On Saturday I got a chance to read with Kelli Russell Agodon in Poulsbo, Washington, at a little coffee shop called the Poulsbohemian. It was so hot – I think I read less than ten minutes because I literally thought I might pass out from the heat – but we had fun and a friendly crowd, so it was worth it!

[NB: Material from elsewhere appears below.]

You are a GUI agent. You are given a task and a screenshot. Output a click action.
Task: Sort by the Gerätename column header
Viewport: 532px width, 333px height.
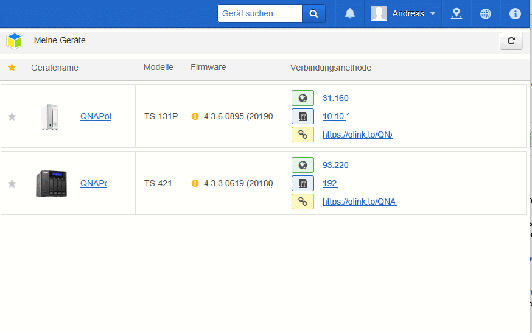coord(55,68)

Most of the holiday I spent resting, trying to get over bronchitis (I know, I know, who gets bronchitis in July?) I did get a chance to stop by Open Books, the local poetry bookstore, and acquired a big book of Gary Snyder’s poetry and prose, Kathleen Ossip’s Search Engine, and Kimiko Hahn’s Ant and Mosquito (which includes contemporary takes on Sei Shonagon’s Pillow Book) which I loved. And went to the Kirkland fireworks, which involved sitting by Lake Washington, watching three sets of fireworks – Kirkland, Lake Union, and another display that appeared to come from Bill Gates’ compound – and their lights glowing in the water. We did have some thunderstorms right before the fireworks, but Glenn and I managed to grill out while it was still sunny – grilled corn on the cob, grilled asparagus, and this year, we tried a spice-rubbed whole turkey breast – which was pretty good, and even better later as sandwiches. So much fruit this time of year you can’t eat it all – cherries, plums, doughnut peaches, figs. We made a gallon of watermelon-limeade which is the perfect respite from hot, muggy weather.

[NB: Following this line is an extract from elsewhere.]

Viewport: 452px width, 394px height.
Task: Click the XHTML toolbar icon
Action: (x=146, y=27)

Also, the space shuttle launched – despite the fact that protective foam had fallen off of crucial areas – the same problem that caused the explosion of the space shuttle on re-entry all those years ago. And, North Korea launched several missiles, near Japan, Russia, and a long-range missile (that some think is capable of reaching the Western US, including Washington state and California) that exploded after a few minutes. This seems very disturbing and a return of the threat of nuclear war that I think most of us had assumed had been overshadowed by other threats. The phrase “Sabre rattling” appeared in the news frequently in conjunction to these test missiles.
PS – Check out Rachel Zucker’s blog at the poetry foundation web site.